## Required tasks
- A) In the backside 360 thread, how many weeks does Dextersmom say remain until next season?
- B) Return the passage of the backside 360 thread from "I got some vids" up to and including "(Feb 22, 2010)".
- C) In the backside 360 thread, why does slyder recommend keeping the arms in tighter?

## Source

# Backside 360 advice



## 209Cali (Jan 11, 2010)

> should've just gone for it.


think you answered yourself


----------



## seant46 (Dec 8, 2009)

Go bigger.
Keep your spin going smoother by keeping your head looking the way your are spinning and add a grab.


----------



## burritosandsnow (Nov 22, 2008)

learning switch 180s both ways will be a tremendous help for both 3's and 5's .... im not talking sketchy im talking nice clean.. they dont need to be hgue just have the motion... once you have those dialed youll find your body will have more of an idea what to do once you get around that first 180 ... seant46 also has good advice , keep that head looking where you want to go ... good luck


----------



## slyder (Jan 18, 2010)

Let me preface this by saying I can't do these, but I coach and I have a good eye for analyzing motions. 


It looked like you didn't pop off the jump at all, just kinda rode off the lip
you seemed to start your rotation after you left the ramp at 6 seconds in video
try to spin you head around in 1 motion, you did 180 then stoped then another 180 to land it
if you keep your arms in a little tighter you can spin faster, they seemed to throw you off balance a bit

again, just trying to help....wish I could do that 
-Slyder


----------



## Dextersmom (Mar 25, 2009)

Thanks guys....I got front and back 1's on both sides, but only that day started trying to put it together. LoL and the worst part is that it was my last day of the season. 40 weeks till next season bah! but thanks again, I think everything you guys said is something I can take and work on.
1. just go for it
2. shoulder / head rotation and looking in the direction i want to be spinning
3. arms tighter
4. pop off the jump (wasn't popping because the week earlier I was launching straight airs and landing near the bottom of the landing, but snow was a lot wetter this day, and i was a fraidy cuz I was trying spins)

I got some vids of boardslides, but I pretty much have the backside down on straight and curved rails. Next season when I start frontsides, and other rail stuff i'll be sure to get them up here!

thanks again guys.


----------



## BliND KiNK (Feb 22, 2010)

Lmfao @ " I'm takin' it, I'm takin' it - That one counted! " while side slipping trying to stop lol

I'm sooo super jealous, and thats not sarcasm.. honestly lol I bet I'd whiff that.


----------



## Dextersmom (Mar 25, 2009)

wtf dude? really?


----------



## Deviant (Dec 22, 2009)

Dextersmom said:


> wtf dude? really?


Wtf to you? He wasn't calling you out he was giving you props and just commenting on what you said in the video. It was funny in a good way I thought, always cool to see someone pumped after landing something new.

## Supplied data
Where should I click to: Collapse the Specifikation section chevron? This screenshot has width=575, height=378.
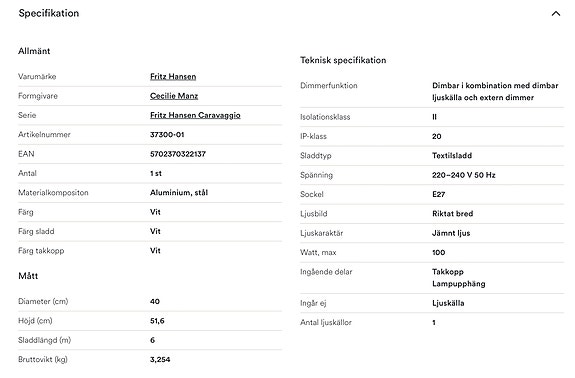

## Solutions by task
- A) 40 weeks.

- B)
I got some vids of boardslides, but I pretty much have the backside down on straight and curved rails. Next season when I start frontsides, and other rail stuff i'll be sure to get them up here!

thanks again guys.


----------



## BliND KiNK (Feb 22, 2010)

- C) Tighter arms let the rider spin faster. In the video, the arms seemed to throw the rider off balance a bit.